[Exercise]: Express the lines as a two-column CSV with the headers instruction and reply, starting at the line that contains "Task: Uncheck the Trace 5 checkbox" and stopping after the line that contains "Looking at the screenshot, I should coord(180,112).". Give each text and its answer one row, with each value in a single quoted field and any line breaks replaced by spaces.

[Dataset content]:
---+---

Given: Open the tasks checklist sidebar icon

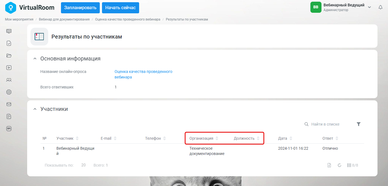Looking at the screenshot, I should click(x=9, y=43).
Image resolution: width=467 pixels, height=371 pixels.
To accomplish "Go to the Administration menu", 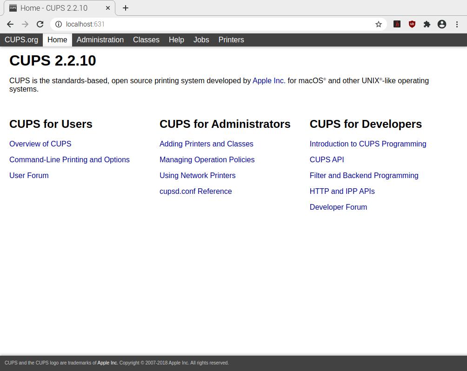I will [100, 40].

---+---

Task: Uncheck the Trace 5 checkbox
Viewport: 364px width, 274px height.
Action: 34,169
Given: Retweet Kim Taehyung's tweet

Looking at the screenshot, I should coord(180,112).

---+---

[Response]:
instruction,reply
"Task: Uncheck the Trace 5 checkbox Viewport: 364px width, 274px height.","Action: 34,169"
"Given: Retweet Kim Taehyung's tweet","Looking at the screenshot, I should coord(180,112)."